## Check your understanding
a - Answer these questions from the text on Nebraska's 1974 women's volleyball team:
(i) What budget figures are given for the change between the two years?
(ii) According to the articles Huskers Illustrated provided, who supervised volleyball in 1974?
(iii) On what date did the three seniors and Zespy receive the email from Marquita Armstead?
b - Pick up the text on Nebraska's 1974 women's volleyball team after its final sentence and continue it.

## Provided passage
###

Previously the athletic department recognized the 1975-76 academic year as the first year of the modern history of women’s athletics at Nebraska. The only difference between the two years was an increased budget ($60,000 to $132,000) and the hiring of Aleen Swofford as assistant athletic director to directly oversee women’s athletics and Jay Davis, a sports information director, who helped keep official records of the results of every match.
Zespy said she is honored to be part of the illustrious history of Nebraska volleyball. Even though she’s lived more than half her life in Wyoming, she will always consider herself a Husker.
“History has to begin somewhere, and 1974 was the real beginning of what volleyball is today in Nebraska,” she said. “I’m very proud to say that I was a part of the team that got it started. It would mean the world to me to be noted as a part of the official history of the Nebraska volleyball program.”
Huskers Illustrated provided the NU Athletic Department in late January with the complete schedule and newspaper clippings from the 1974 season, along with other contemporary articles stating volleyball was supervised by then-Athletic Director Bob Devaney.
On March 22, the three seniors and Zespy received an email from Marquita Armstead, NU’s executive associate athletic director and senior woman administrator. She wrote that they would not be recognized as letter-winners since the athletic department does not plan to change its records retroactively despite the new information about the 1974 team.
“After much internal discussion and consideration of the historical records of women’s athletics at the University of Nebraska, as well as the historical records of letter-winners at the University of Nebraska dating back to 1890, we remain firm in our stance of the 1975-76 academic year being the first year that letters were issued to student-athletes participating in women’s intercollegiate athletics at the University of Nebraska,” Armstead wrote.

###

## Data section

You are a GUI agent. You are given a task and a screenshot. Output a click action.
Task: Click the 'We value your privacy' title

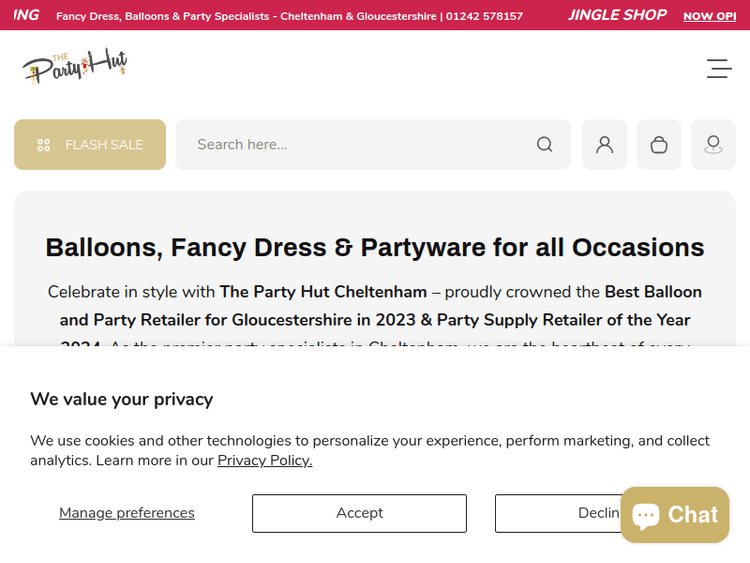[121, 399]
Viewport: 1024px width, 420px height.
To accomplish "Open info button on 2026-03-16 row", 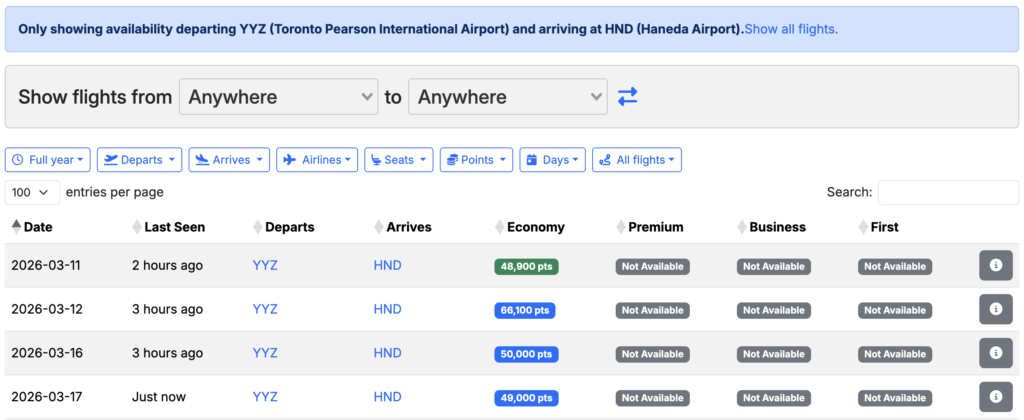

###

## Written answers
a -
(i) The budget increased from $60,000 to $132,000.
(ii) Volleyball was supervised by then-Athletic Director Bob Devaney.
(iii) They received the email on March 22.

b -
Despite the lack of official recognition, Armstead said the athletic department wanted to honor their impact on the beginning of NU volleyball by offering the former student-athletes the benefits of the N Club, Nebraska Athletics’ letter-winner alumni group. They will be allowed into a club area for football games, admission into Olympic sporting events, the ability to purchase a letter-winners plaque and receive invites to other N Club events.
In addition, Nebraska will add a permanent display of the 1974 team photo with roster and results to the public glass display cases on the south concourse at the Devaney Center, which also houses Olympic jerseys from former players and memorabilia from the Huskers’ foreign trips.
The athletic department didn’t contact any of the seniors on the 1974 team before issuing the email. Armstead declined an interview request to explain the decision, and an NU spokesperson said “the athletic department and volleyball program do not wish to do any interviews on this subject moving forward.”
Members of the 1974 team followed up seeking the rationale for the decision to give them the benefits of a letter-winner, but without official recognition.
Armstead responded on April 11, writing the topic has been discussed several times internally over the years and that they would not be changing the current status of recognizing letter-winners for women’s athletics in 1975. She added that the late Barb Hibner, the long-time senior woman administrator who joined the athletic department in 1978, said the 1974 participants were not awarded letter awards.
The athletic department’s explanation left some members of the 1974 team perplexed by the decision, even with complete results, historical records showing the oversight of the athletic department of women’s sports and proof of awarding of scholarships.
Despite not receiving official recognition, Highstreet is ready for someone else to carry the torch, saying the fight has worn her out. For many years, she worked at the university and led the charge to include that first team in the annals. Highstreet talked to university and athletic department employees behind the scenes trying to gain recognition for the 1974 team.
“It’s a legacy thing for us,” she said. “We’re pretty proud of the fact that we were the first letter-winner class, but nowhere does it say that besides in our heads.”